En un solo árbol de Perú hay más especies de hormigas que en toda Inglaterra

El bosque amazónico es esencial para la estabilidad climática, ya que produce el 20% del oxígeno del aire que respiramos y contribuye a la mitigación del cambio climático al absorber dióxido de carbono de la atmósfera.

Los países soberanos del territorio amazónico lograron significativos avances en conservación de este patrimonio. Se estima que un 49% de la Amazonía está sujeta a alguna forma de protección legal, tales como parques naturales y territorios indígenas. Asimismo, los países están brindando mayor atención para asegurar conectividad de áreas protegidas a través de corredores para que la vida silvestre pueda desplazarse entre las mismas.

Más aún, todas las naciones amazónicas están en proceso de otorgar reconocimiento jurídico a los derechos de los pueblos indígenas a la tenencia de sus tierras ancestrales

Sin embargo, la explotación de recursos naturales, incluida la silvicultura, la agricultura, la actividad ganadera y minera, la exploración de petróleo y proyectos de infraestructura a larga escala, como carreteras y represas siguen fomentando la deforestación insostenible y la degradación de la tierra.
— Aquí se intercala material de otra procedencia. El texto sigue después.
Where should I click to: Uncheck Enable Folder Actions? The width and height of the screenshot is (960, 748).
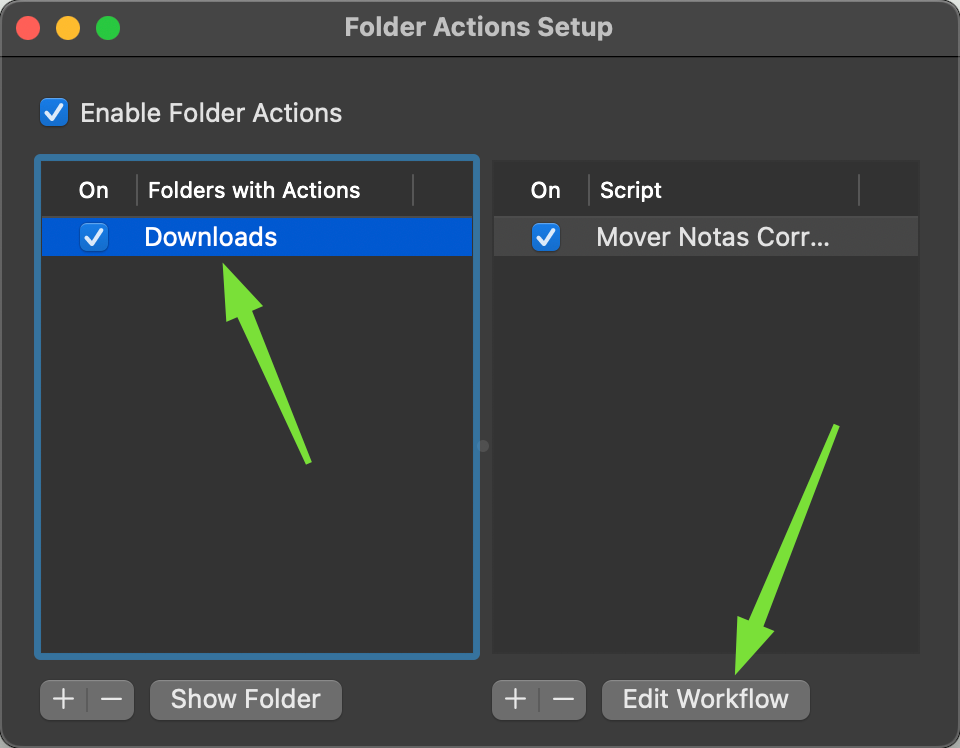(x=54, y=113)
La Amazonía enfrenta desafíos relativos al desarrollo humano. A pesar de mejorías en indicadores básicos, persisten focos de pobreza e inequidad especialmente en áreas rurales , y son los pueblos indígenas las comunidades más vulnerables.

El cambio climático constituye una creciente y severa amenaza para este singular ecosistema , así como para sus pueblos y culturas. En opinión de los científicos el cambio climático pueda impactar de tal forma que la Amazonía alcance un punto de inflexión y de no retorno. La Agenda 2030, los Objetivos de Desarrollo Sostenible (ODS) y el Acuerdo de París, ofrecen la oportunidad de impulsar un desarrollo sostenible que brinde beneficios económicos a sus pueblos, y a su vez conserva este vasto patrimonio de biodiversidad.

La explotación de recursos naturales siguen fomentando la deforestación insostenible

Es fundamental reconocer que la Amazonía funciona como un sistema regional, cuyas precipitaciones contribuyen a la red fluvial más grande del mundo, con sus cabeceras de cuenca en los Andes y desembocaduras en el Océano Atlántico. Por tanto, para alcanzar un transformador cambio en la Amazonía, una vasta área de 7,8 millones de kilómetros cuadrados que abarca ocho países, se requiere un enfoque regional coordinado, informado en una base científica y la participación de los múltiples grupos y actores interesados.

Construir la Amazonía que queremos requiere una innovación informada por los conocimientos acumulados a lo largo del tiempo por el ecosistema mismo y por sus ancestrales pueblos indígenas: la Amazonía en pie.

La conservación de este entorno, incluso a través de la acción global por el clima, no puede ser solamente la proeza colosal de los soberanos países amazónicos, sino una tarea inaplazable para toda la humanidad.

Emma Torres es copresidente de SDNS Amazonía; Virgilio Viana es presidente de SDSN Amazonía y director ejecutivo de FAS; Matilde Mordt es líder regional del Equipo de Desarrollo Sostenible del PNUD en América Latina y el Caribe.